Following Latest Elephant Attack at Amer Fort, PETA India Renews Call for the Animals to Be Replaced With Motorised Vehicles

Posted on by Erika Goyal

After attacks by a frustrated elephant named Gouri at Amer Fort left a shopkeeper with fractured ribs and other severe injuries and a Russian tourist with a broken leg, PETA India secured video footage of one elephant attacking another at the tourist site. CCTV footage dated 5 March shows an elephant who was returning from giving rides dangerously push another elephant carrying tourists against a wall several times. In 2019, a similar brawl occurred between two elephants (numbers 44 and 74) while both animals were carrying tourists.

PETA India issued a letter to Rajasthan Deputy Chief Minister cum Minister for Tourism, Art and Culture and Archaeology and Museums Diya Kumari calling for the rehabilitation of this elephant and Gouri as well as for all elephant rides to be replaced immediately with eco-friendly motorised vehicles, as was recommended in a report of the committee constituted by the Project Elephant division of the Ministry of Environment, Forest and Climate Change, per an order of the Supreme Court of India.

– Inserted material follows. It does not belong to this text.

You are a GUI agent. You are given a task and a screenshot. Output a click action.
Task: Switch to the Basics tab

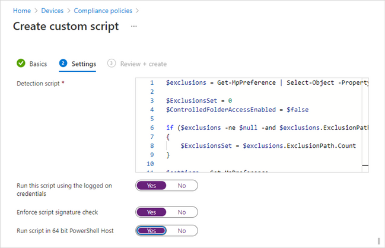pos(38,63)

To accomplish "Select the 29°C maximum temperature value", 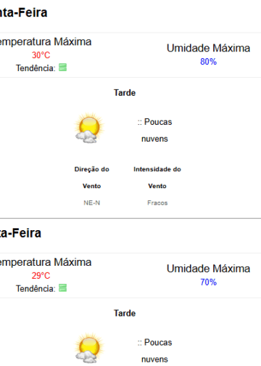I will coord(41,276).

Rides on the elephant who attacked have apparently been suspended temporarily, according to a letter dated 6 March by the Office of the Superintendent, Amber Palace. However, PETA India points out that the stated names of the elephants – Kamla and Lakshmi – do not match the microchip and ride numbers of the elephants involved in the incident and Kamla reportedly died some time ago. This indicates that Amer Fort’s administration has no records or methods to suitably verify the elephants’ names or microchip and ride numbers. Without correct and reliable information, illegally caught elephants may be in use at Amer Fort.

In fact, data procured via the Right to Information Act show that in 2023, 38 out of 79 elephants used for rides at Amer Fort – some 50% – did not have valid ownership certificates. A case has been registered against elephant keepers by the Rajasthan Forest Department for allegedly poaching the elephants.

PETA India notes that close to 100 elephants, the majority of whom are used for rides, weddings, and movies, are being held captive in Rajasthan – often without valid ownership certificates or permission from the Animal Welfare Board of India – making the state a hub for illegal wildlife trafficking. When elephants attack humans, beatings and other punishments typically follow, which only make the animals more frustrated and upset. In addition, elephants are common carriers of tuberculosis, which can infect humans. PETA India has previously highlighted that elephants who have tested reactive for tuberculosis have still been used for rides.

The use of elephant rides in Rajasthan often violates a number of laws, including the Wild Life (Protection) Act, 1972; The Prevention of Cruelty to Animals Act, 1960; the Performing Animals (Registration) Rules, 2001; and a 2010 circular from the Rajasthan government mandating the registration of elephants used in performances.